REMARKS: Tate (1931) originally described Marmosa parda as a subspecies of M. germana , but M. germana is a distantly related taxon ( fig. 6 View FIG ) that has short postprotocristae and lacks palatine fenestrae and postcingulids. Specimens that we refer to M. germana are only known from lowland localities north of the Amazon in northeastern Peru and eastern Ecuador.

Among the BMNH paratypes listed by Tate (1933: 82–83), only two that we examined (BMNH 27.11.1.246, 27.11.1.248), both from Huánuco, are conspecific with the holotype. The others, from Pasco (BMNH 12.1.15.8) and San Martín (BMNH 24.8.1.4, 27.1.1.174– 27.1.1.176) are examples of M. constantiae , with longer, fluffier fur at the base of the tail and short postprotocristae; none has palatine fenestrae nor any trace of postcingulids on the lower molars.

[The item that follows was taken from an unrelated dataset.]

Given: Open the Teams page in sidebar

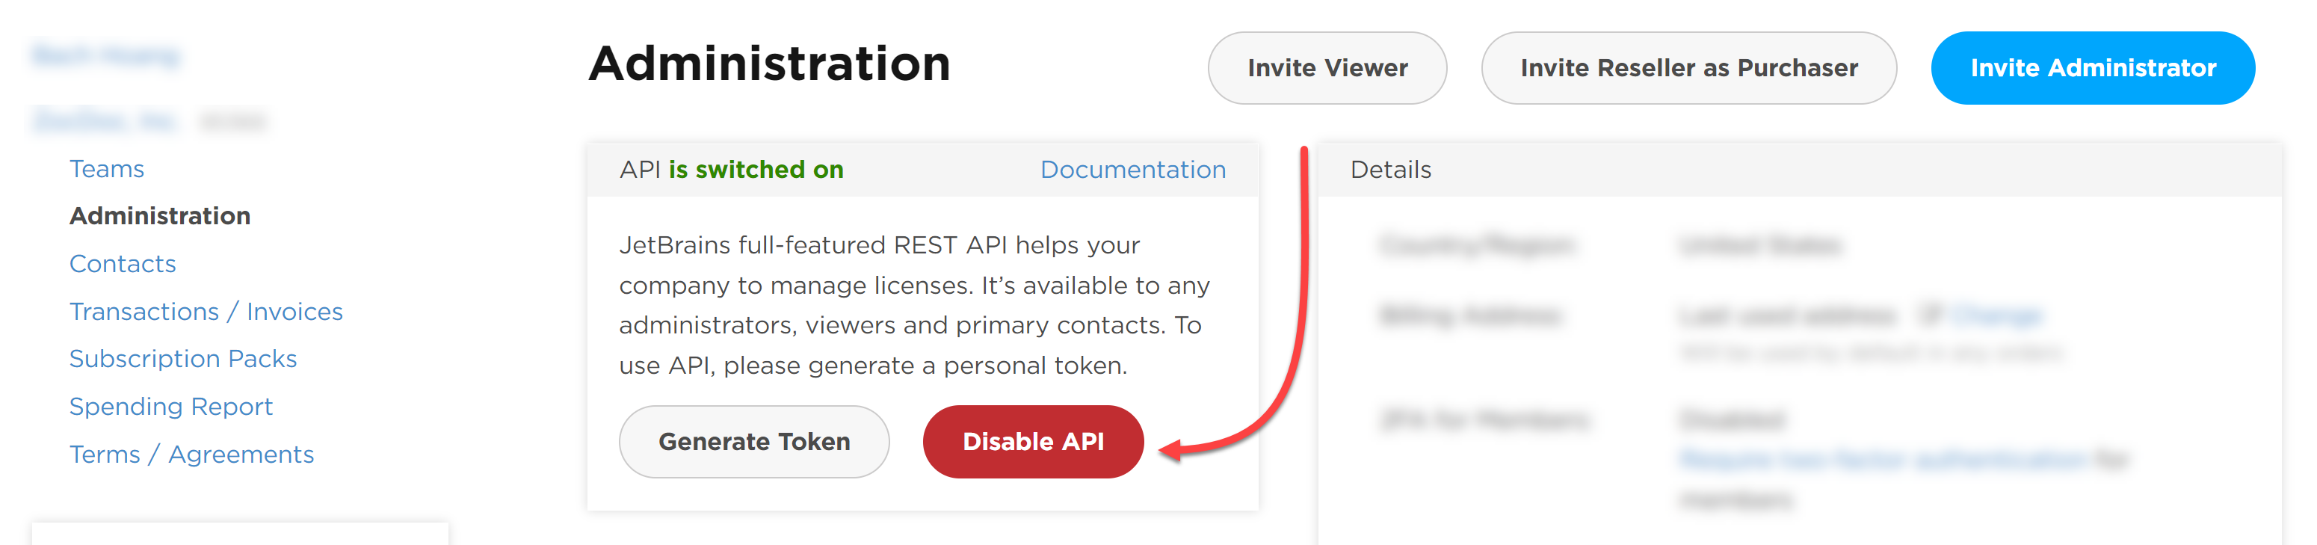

HABITATS: Nothing has been recorded about the habitats occupied by this species, but the typical vegetation of the eastern Andean slopes of central Peru between about 1000 and 2000 m is premontane or montane rainforest.

SPECIMENS EXAMINED (N = 7): Peru — Huánuco, Chinchavita ( BMNH 27.11.1.246, 27.11.1.248), Hacienda Porvenir ( FMNH 24139), Hacienda San Antonio ( FMNH 24137, 24138), Huachipa ( FMNH 24140); La Libertad, on trail to Ongón (LSUMZ 22324).